Aromatic Scent: Clove Bud Essential Oil smells spicy like actual cloves. The aroma of this oil is a bit sweeter than the Indonesian variety and slightly less herbaceous. For this reason, we recommend that you order a sample before making a larger order.

 

Common Uses: Cloves are used in Indian Ayurvedic medicine, Chinese medicine, and western herbalism and dentistry where the essential oil is used as an anodyne (painkiller) for dental emergencies. Clove Bud oil, applied to a cavity in a decayed tooth, helps to relieve toothache.The clove essential oil is used in aromatherapy when stimulation and warming are needed. Topical application over the stomach or abdomen are said to warm the digestive tract, to relieve digestive problems.Clove Bud oil is also used in balms to help improve circulation to soothe muscle aches and pains.
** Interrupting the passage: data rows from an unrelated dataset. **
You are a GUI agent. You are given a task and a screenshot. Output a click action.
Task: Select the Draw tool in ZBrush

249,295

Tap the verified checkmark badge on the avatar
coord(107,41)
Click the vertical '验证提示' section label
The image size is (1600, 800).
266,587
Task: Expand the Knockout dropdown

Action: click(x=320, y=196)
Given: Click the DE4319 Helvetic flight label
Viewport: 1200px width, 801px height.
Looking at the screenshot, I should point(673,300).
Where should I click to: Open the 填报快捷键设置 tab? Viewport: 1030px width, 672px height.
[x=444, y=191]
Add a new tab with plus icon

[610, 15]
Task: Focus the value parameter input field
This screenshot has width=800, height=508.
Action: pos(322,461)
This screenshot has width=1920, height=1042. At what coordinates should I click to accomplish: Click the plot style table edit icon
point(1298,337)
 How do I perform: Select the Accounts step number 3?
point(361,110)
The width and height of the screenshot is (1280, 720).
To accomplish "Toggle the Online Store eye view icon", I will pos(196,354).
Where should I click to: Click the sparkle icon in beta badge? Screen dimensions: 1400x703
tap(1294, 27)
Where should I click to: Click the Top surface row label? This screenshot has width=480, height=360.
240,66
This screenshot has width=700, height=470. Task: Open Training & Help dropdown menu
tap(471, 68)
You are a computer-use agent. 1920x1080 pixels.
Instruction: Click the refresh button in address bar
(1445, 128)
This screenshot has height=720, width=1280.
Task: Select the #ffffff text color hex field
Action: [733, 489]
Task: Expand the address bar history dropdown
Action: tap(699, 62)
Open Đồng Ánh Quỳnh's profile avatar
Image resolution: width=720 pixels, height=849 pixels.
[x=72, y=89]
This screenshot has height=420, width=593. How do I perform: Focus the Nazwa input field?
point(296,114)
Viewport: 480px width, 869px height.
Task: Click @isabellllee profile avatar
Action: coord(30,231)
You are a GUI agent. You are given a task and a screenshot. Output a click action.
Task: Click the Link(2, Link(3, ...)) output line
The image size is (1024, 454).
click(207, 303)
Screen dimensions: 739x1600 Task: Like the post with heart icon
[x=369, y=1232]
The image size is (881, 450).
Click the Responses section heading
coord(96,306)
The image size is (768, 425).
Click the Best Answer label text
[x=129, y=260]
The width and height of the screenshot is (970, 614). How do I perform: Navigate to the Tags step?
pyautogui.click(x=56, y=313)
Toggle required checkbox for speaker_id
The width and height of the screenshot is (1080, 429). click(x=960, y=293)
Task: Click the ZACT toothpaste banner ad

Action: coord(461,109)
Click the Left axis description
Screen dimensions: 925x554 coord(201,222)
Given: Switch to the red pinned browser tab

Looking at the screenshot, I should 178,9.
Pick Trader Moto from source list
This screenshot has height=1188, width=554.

Clove oil is the active ingredient that helps the blood flow through the area and helps to reduce the pain. Because it helps improve circulation, Clove Bud oil is ideal for reducing the pain and discomfort typically associated with tension headaches.When used for aromatherapy purposes, Clove Bud oil helps to stimulate the brain. The strong aroma of Clove Bud oil helps one to become more attentive and can even help one feel more energetic than they normally are.

 

History: The word Clove comes from the Latin word clavus, meaning nail, since the shaft and head of the clove bud resembles an ancient nail. Cloves and nutmeg were among the most precious of spices of Europe of the 16th and 17th centuries, and were worth more than their weight in gold. Today it is used worldwide as a culinary spice from East Indian masala blends to Dutch cheeses, in herbal cigarettes and pomanders, and even as an ant repellent.